Joachim Friedrich Heyden wurde am 26. Februar 1804 zum zweiten Pastor von Grevesmühlen gewählt, trat sein Amt aber erst am 24. Juni 1804 an.
Am 15. Juni 1804 heiratete er Marie Sophie Kremer, die am 3. Mai 1764 in Groß Nieköhr im Kirchspiel Boddin geboren und am 6. Mai 1764 getauft wurde. Sie war die Tochter des Müllers Daniel Kremer, des späteren Eigentümers auf Dölitz bei Gnoien.
Marie Sophie Heyden starb am 11. September 1821 im 58. Lebensjahr.
Pastor Heyden wurde 1821 zum Präpositus gewählt, erster Pastor wurde er erst Ostern 1823, weil das „Gnadenjahr“ der Witwe Bandelin wegen ihrer „unglücklichen Lage“ verlängert worden war. Der zwar am 12. Sonntag nach Trinitatis, dem 25. März 1823, gewählte zweite Pastor Schliemann sollte deshalb erst zu Ostern ins Pfarrhaus einziehen.
In Heydens Amtszeit wurde das Satteldach auf unserem Kirchturm mit Wetterfahnen an der Ost- und der Westspitze durch das jetzt noch vorhandene niedrige Spitzdach ersetzt. In die darauf errichtete Wetterfahne unmittelbar über der Turmspitze wurde eine so genannte „Zwiebel“ mit einer Zinkblechhülle eingebaut. Bei einer Reparatur dieser „Zwiebel“ im Jahre 1926 wurden in einer kleineren darüber angebrachten Kugel zwei Bleikapseln gefunden. Die eine enthielt einen Staatskalender vom 1823, die andere zwei durch eingesickertes Regenwasser braun gewordene, beschädigte und zum Teil unlesbare Pergamentblätter mit einem Bericht über die seinerzeit aktuelle Situation in Grevesmühlen und die damaligen Zeitverhältnisse.
Der Verfasser, Präpositus Friedrich Joachim Heyden, schrieb:
„Ihr theuren Nachkommen, einst, wenn längst unsere Gebeine im Grabe ruhen und keine Spur unseres sichtbaren Lebens mehr vorhanden ist, doch wisset, wie es jetzt in dieser Stadt- und Landgemeinde zusteht und noch in Liebe unserer gedenket, dazu diese Nachrichten.
Viele harte und schwere Leiden trafen uns in den letzten furchtbaren Kriegsjahren, in welchen auch unser Land von Heeren aller Nationen überschwemmt wurde!
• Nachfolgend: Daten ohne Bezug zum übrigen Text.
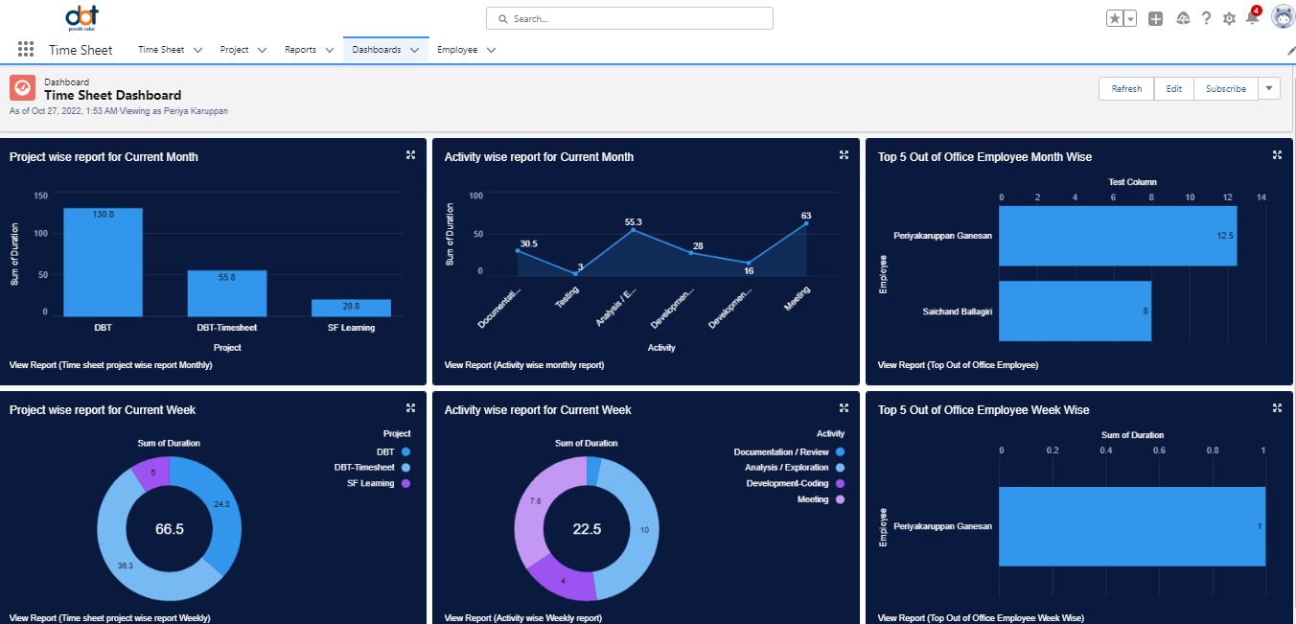1296x624 pixels.
Task: Open the Project tab
Action: (234, 50)
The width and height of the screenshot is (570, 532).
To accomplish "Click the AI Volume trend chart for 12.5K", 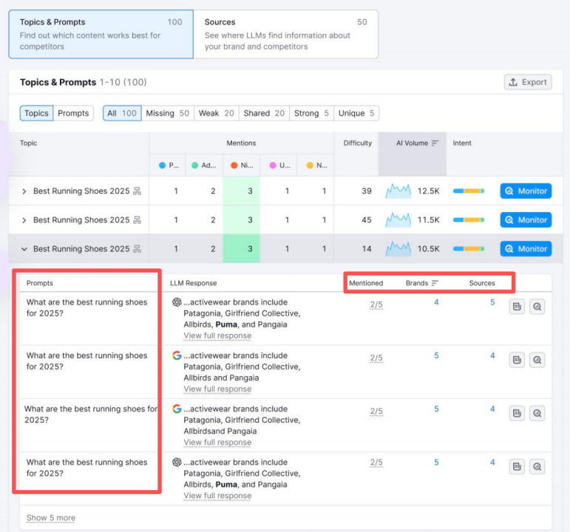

Diese Prüfungen sind jetzt überstanden; jetzt leben wir in Ruh und Frieden unter unserem geliebten Großherzoge Friederich Franz. Doch Sorge und Noth sind drückender und fühlbarer als je, das Land ist verschuldet, schwere Abgaben müssen entrichtet werden, nur nothgedrungen mussten wir uns zu einer kostspieligen Reparatur unserer Kirche und des Thurmes entschließen, die 1822 begann und erst 1824 geendigt werden und 4 – 5000 Reichsthaler betragen dürfte. Diese Kosten trägt die Stadt- und die Landgemeinde je zur Hälfte; das Holz ist gegen Erlegung des Hau- und Sägelohns vom Großherzoge als Patron der Kirche geschenkt worden.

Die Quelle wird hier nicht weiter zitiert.